=== EXCERPTED DATA ===
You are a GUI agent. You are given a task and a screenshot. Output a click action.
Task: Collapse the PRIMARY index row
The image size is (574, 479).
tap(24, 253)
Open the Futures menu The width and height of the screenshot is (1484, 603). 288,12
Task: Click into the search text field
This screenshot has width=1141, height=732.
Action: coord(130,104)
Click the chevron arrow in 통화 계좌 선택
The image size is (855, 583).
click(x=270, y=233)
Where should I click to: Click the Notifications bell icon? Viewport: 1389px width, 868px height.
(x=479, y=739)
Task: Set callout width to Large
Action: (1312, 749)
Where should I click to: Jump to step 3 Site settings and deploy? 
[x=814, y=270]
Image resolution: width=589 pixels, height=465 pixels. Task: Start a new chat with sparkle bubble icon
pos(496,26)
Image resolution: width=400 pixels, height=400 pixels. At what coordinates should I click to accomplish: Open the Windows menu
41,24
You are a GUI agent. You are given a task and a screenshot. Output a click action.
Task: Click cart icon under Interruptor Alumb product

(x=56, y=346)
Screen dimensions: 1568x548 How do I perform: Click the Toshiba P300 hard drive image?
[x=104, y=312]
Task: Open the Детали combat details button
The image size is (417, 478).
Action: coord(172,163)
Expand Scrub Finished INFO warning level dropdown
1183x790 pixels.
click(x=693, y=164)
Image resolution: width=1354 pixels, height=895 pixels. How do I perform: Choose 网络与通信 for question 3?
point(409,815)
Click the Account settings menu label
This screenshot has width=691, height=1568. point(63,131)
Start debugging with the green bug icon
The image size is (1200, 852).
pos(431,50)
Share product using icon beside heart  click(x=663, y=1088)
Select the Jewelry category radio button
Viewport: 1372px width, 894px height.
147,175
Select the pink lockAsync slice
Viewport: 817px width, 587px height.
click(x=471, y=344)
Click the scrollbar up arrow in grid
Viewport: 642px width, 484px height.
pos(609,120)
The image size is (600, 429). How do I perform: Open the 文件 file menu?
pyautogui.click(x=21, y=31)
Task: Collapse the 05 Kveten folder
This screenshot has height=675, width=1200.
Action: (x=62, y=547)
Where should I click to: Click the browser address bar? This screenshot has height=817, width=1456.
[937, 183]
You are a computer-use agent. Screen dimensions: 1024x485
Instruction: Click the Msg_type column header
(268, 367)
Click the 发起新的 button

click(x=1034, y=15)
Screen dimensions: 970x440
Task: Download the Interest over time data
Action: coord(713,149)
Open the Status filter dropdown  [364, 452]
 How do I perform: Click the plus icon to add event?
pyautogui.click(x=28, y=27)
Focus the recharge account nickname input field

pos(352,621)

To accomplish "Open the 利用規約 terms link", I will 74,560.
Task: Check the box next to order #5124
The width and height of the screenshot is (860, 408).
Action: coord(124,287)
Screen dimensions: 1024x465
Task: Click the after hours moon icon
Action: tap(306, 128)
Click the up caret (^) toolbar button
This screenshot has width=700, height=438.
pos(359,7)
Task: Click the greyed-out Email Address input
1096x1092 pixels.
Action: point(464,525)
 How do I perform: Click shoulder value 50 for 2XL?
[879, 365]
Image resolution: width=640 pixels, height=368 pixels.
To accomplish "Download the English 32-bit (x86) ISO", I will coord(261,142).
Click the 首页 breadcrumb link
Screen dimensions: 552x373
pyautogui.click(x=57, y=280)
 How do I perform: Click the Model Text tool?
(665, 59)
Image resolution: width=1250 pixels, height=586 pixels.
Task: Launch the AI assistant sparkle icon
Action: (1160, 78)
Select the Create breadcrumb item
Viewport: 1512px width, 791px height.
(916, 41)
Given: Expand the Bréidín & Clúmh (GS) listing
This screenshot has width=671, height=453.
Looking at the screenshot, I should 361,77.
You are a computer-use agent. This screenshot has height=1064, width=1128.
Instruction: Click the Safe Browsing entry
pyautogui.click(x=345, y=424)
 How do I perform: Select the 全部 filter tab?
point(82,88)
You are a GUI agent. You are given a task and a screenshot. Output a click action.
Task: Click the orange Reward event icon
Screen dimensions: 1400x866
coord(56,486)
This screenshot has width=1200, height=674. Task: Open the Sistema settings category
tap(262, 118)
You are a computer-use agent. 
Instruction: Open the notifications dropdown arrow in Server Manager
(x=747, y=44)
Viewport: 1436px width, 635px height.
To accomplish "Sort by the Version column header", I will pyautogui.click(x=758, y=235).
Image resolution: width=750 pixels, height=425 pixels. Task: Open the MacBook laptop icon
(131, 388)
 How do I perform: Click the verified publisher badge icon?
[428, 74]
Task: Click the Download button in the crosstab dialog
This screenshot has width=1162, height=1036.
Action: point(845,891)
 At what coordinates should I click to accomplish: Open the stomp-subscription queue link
===
DIRECTIONS: Copy out the data exactly, keeping each line whole.

RESULT FOR THIS TASK:
You are a GUI agent. You are given a task and a screenshot. Output a click action.
Task: Collapse the PRIMARY index row
The image size is (574, 479).
tap(24, 253)
Open the Futures menu The width and height of the screenshot is (1484, 603). 288,12
Task: Click into the search text field
This screenshot has width=1141, height=732.
Action: coord(130,104)
Click the chevron arrow in 통화 계좌 선택
The image size is (855, 583).
click(x=270, y=233)
Where should I click to: Click the Notifications bell icon? Viewport: 1389px width, 868px height.
(x=479, y=739)
Task: Set callout width to Large
Action: (1312, 749)
Where should I click to: Jump to step 3 Site settings and deploy? 
[x=814, y=270]
Image resolution: width=589 pixels, height=465 pixels. Task: Start a new chat with sparkle bubble icon
pos(496,26)
Image resolution: width=400 pixels, height=400 pixels. At what coordinates should I click to accomplish: Open the Windows menu
41,24
You are a GUI agent. You are given a task and a screenshot. Output a click action.
Task: Click cart icon under Interruptor Alumb product

(x=56, y=346)
Screen dimensions: 1568x548 How do I perform: Click the Toshiba P300 hard drive image?
[x=104, y=312]
Task: Open the Детали combat details button
The image size is (417, 478).
Action: coord(172,163)
Expand Scrub Finished INFO warning level dropdown
1183x790 pixels.
click(x=693, y=164)
Image resolution: width=1354 pixels, height=895 pixels. How do I perform: Choose 网络与通信 for question 3?
point(409,815)
Click the Account settings menu label
This screenshot has width=691, height=1568. point(63,131)
Start debugging with the green bug icon
The image size is (1200, 852).
pos(431,50)
Share product using icon beside heart  click(x=663, y=1088)
Select the Jewelry category radio button
Viewport: 1372px width, 894px height.
147,175
Select the pink lockAsync slice
Viewport: 817px width, 587px height.
click(x=471, y=344)
Click the scrollbar up arrow in grid
Viewport: 642px width, 484px height.
pos(609,120)
The image size is (600, 429). How do I perform: Open the 文件 file menu?
pyautogui.click(x=21, y=31)
Task: Collapse the 05 Kveten folder
This screenshot has height=675, width=1200.
Action: (x=62, y=547)
Where should I click to: Click the browser address bar? This screenshot has height=817, width=1456.
[937, 183]
You are a computer-use agent. Screen dimensions: 1024x485
Instruction: Click the Msg_type column header
(268, 367)
Click the 发起新的 button

click(x=1034, y=15)
Screen dimensions: 970x440
Task: Download the Interest over time data
Action: coord(713,149)
Open the Status filter dropdown  [364, 452]
 How do I perform: Click the plus icon to add event?
pyautogui.click(x=28, y=27)
Focus the recharge account nickname input field

pos(352,621)

To accomplish "Open the 利用規約 terms link", I will 74,560.
Task: Check the box next to order #5124
The width and height of the screenshot is (860, 408).
Action: coord(124,287)
Screen dimensions: 1024x465
Task: Click the after hours moon icon
Action: tap(306, 128)
Click the up caret (^) toolbar button
This screenshot has width=700, height=438.
pos(359,7)
Task: Click the greyed-out Email Address input
1096x1092 pixels.
Action: point(464,525)
 How do I perform: Click shoulder value 50 for 2XL?
[879, 365]
Image resolution: width=640 pixels, height=368 pixels.
To accomplish "Download the English 32-bit (x86) ISO", I will coord(261,142).
Click the 首页 breadcrumb link
Screen dimensions: 552x373
pyautogui.click(x=57, y=280)
 How do I perform: Click the Model Text tool?
(665, 59)
Image resolution: width=1250 pixels, height=586 pixels.
Task: Launch the AI assistant sparkle icon
Action: (1160, 78)
Select the Create breadcrumb item
Viewport: 1512px width, 791px height.
(916, 41)
Given: Expand the Bréidín & Clúmh (GS) listing
This screenshot has width=671, height=453.
Looking at the screenshot, I should 361,77.
You are a computer-use agent. This screenshot has height=1064, width=1128.
Instruction: Click the Safe Browsing entry
pyautogui.click(x=345, y=424)
 How do I perform: Select the 全部 filter tab?
point(82,88)
You are a GUI agent. You are given a task and a screenshot. Output a click action.
Task: Click the orange Reward event icon
Screen dimensions: 1400x866
coord(56,486)
This screenshot has width=1200, height=674. Task: Open the Sistema settings category
tap(262, 118)
You are a computer-use agent. 
Instruction: Open the notifications dropdown arrow in Server Manager
(x=747, y=44)
Viewport: 1436px width, 635px height.
To accomplish "Sort by the Version column header", I will pyautogui.click(x=758, y=235).
Image resolution: width=750 pixels, height=425 pixels. Task: Open the MacBook laptop icon
(131, 388)
 How do I perform: Click the verified publisher badge icon?
[428, 74]
Task: Click the Download button in the crosstab dialog
This screenshot has width=1162, height=1036.
Action: point(845,891)
 At what coordinates should I click to accomplish: Open the stomp-subscription queue link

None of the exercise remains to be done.